(INPUT DATA begins)

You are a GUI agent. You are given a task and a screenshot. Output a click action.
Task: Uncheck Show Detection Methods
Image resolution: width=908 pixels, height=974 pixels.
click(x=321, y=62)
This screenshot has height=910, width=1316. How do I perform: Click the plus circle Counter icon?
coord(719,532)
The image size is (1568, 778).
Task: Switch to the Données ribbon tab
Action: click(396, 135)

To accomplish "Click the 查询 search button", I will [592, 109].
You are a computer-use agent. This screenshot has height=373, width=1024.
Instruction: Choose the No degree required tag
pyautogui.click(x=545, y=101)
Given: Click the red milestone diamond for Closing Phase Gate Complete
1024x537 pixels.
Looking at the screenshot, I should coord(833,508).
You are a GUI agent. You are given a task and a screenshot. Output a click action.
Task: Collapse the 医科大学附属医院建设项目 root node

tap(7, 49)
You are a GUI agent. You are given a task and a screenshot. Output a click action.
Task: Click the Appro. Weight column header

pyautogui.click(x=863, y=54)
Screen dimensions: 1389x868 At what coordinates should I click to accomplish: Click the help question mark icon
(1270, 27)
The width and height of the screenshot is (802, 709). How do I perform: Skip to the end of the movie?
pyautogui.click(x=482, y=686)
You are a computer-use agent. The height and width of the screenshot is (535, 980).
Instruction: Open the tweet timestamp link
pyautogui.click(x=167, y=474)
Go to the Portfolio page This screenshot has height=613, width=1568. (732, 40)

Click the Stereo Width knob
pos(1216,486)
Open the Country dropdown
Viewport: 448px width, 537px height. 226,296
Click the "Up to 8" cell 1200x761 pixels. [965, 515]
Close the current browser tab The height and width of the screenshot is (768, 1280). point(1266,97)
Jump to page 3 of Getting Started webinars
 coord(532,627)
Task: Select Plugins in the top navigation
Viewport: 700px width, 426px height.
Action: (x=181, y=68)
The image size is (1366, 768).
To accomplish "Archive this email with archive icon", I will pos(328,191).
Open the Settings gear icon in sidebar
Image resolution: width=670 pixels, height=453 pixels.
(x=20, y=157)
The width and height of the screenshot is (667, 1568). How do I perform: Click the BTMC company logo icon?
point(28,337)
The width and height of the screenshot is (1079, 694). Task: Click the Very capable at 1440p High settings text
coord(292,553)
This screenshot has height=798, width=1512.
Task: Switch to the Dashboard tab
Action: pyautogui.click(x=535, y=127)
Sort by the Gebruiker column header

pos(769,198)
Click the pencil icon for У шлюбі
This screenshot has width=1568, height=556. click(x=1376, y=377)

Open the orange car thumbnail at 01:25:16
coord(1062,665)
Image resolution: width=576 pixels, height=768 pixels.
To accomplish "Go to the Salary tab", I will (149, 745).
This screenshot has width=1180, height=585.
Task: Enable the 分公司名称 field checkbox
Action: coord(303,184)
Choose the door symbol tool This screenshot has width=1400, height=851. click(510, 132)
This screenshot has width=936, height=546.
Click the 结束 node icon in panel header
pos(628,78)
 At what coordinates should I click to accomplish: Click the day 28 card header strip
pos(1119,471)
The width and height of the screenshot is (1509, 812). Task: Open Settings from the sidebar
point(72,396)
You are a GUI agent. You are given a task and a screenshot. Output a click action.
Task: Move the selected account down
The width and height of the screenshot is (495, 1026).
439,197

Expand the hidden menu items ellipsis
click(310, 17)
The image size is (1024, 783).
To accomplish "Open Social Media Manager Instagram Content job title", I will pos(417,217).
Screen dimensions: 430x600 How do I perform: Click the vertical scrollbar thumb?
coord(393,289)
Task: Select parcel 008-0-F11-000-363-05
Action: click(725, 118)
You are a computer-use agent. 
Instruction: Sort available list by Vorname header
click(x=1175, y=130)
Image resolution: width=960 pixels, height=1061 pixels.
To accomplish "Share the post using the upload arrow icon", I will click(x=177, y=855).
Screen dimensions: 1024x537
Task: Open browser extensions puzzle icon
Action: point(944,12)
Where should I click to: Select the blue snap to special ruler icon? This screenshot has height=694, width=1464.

(INPUT DATA ends)

EXERCISE DETAILS:
Please return every line of the data, unaltered.

RESPONSE TO THE EXERCISE:
You are a GUI agent. You are given a task and a screenshot. Output a click action.
Task: Uncheck Show Detection Methods
Image resolution: width=908 pixels, height=974 pixels.
click(x=321, y=62)
This screenshot has height=910, width=1316. How do I perform: Click the plus circle Counter icon?
coord(719,532)
The image size is (1568, 778).
Task: Switch to the Données ribbon tab
Action: click(396, 135)

To accomplish "Click the 查询 search button", I will [592, 109].
You are a computer-use agent. This screenshot has height=373, width=1024.
Instruction: Choose the No degree required tag
pyautogui.click(x=545, y=101)
Given: Click the red milestone diamond for Closing Phase Gate Complete
1024x537 pixels.
Looking at the screenshot, I should coord(833,508).
You are a GUI agent. You are given a task and a screenshot. Output a click action.
Task: Collapse the 医科大学附属医院建设项目 root node

tap(7, 49)
You are a GUI agent. You are given a task and a screenshot. Output a click action.
Task: Click the Appro. Weight column header

pyautogui.click(x=863, y=54)
Screen dimensions: 1389x868 At what coordinates should I click to accomplish: Click the help question mark icon
(1270, 27)
The width and height of the screenshot is (802, 709). How do I perform: Skip to the end of the movie?
pyautogui.click(x=482, y=686)
You are a computer-use agent. The height and width of the screenshot is (535, 980).
Instruction: Open the tweet timestamp link
pyautogui.click(x=167, y=474)
Go to the Portfolio page This screenshot has height=613, width=1568. (732, 40)

Click the Stereo Width knob
pos(1216,486)
Open the Country dropdown
Viewport: 448px width, 537px height. 226,296
Click the "Up to 8" cell 1200x761 pixels. [965, 515]
Close the current browser tab The height and width of the screenshot is (768, 1280). point(1266,97)
Jump to page 3 of Getting Started webinars
 coord(532,627)
Task: Select Plugins in the top navigation
Viewport: 700px width, 426px height.
Action: (x=181, y=68)
The image size is (1366, 768).
To accomplish "Archive this email with archive icon", I will pos(328,191).
Open the Settings gear icon in sidebar
Image resolution: width=670 pixels, height=453 pixels.
(x=20, y=157)
The width and height of the screenshot is (667, 1568). How do I perform: Click the BTMC company logo icon?
point(28,337)
The width and height of the screenshot is (1079, 694). Task: Click the Very capable at 1440p High settings text
coord(292,553)
This screenshot has height=798, width=1512.
Task: Switch to the Dashboard tab
Action: pyautogui.click(x=535, y=127)
Sort by the Gebruiker column header

pos(769,198)
Click the pencil icon for У шлюбі
This screenshot has width=1568, height=556. click(x=1376, y=377)

Open the orange car thumbnail at 01:25:16
coord(1062,665)
Image resolution: width=576 pixels, height=768 pixels.
To accomplish "Go to the Salary tab", I will (149, 745).
This screenshot has width=1180, height=585.
Task: Enable the 分公司名称 field checkbox
Action: coord(303,184)
Choose the door symbol tool This screenshot has width=1400, height=851. click(510, 132)
This screenshot has width=936, height=546.
Click the 结束 node icon in panel header
pos(628,78)
 At what coordinates should I click to accomplish: Click the day 28 card header strip
pos(1119,471)
The width and height of the screenshot is (1509, 812). Task: Open Settings from the sidebar
point(72,396)
You are a GUI agent. You are given a task and a screenshot. Output a click action.
Task: Move the selected account down
The width and height of the screenshot is (495, 1026).
439,197

Expand the hidden menu items ellipsis
click(310, 17)
The image size is (1024, 783).
To accomplish "Open Social Media Manager Instagram Content job title", I will pos(417,217).
Screen dimensions: 430x600 How do I perform: Click the vertical scrollbar thumb?
coord(393,289)
Task: Select parcel 008-0-F11-000-363-05
Action: click(725, 118)
You are a computer-use agent. 
Instruction: Sort available list by Vorname header
click(x=1175, y=130)
Image resolution: width=960 pixels, height=1061 pixels.
To accomplish "Share the post using the upload arrow icon", I will click(x=177, y=855).
Screen dimensions: 1024x537
Task: Open browser extensions puzzle icon
Action: point(944,12)
Where should I click to: Select the blue snap to special ruler icon? This screenshot has height=694, width=1464.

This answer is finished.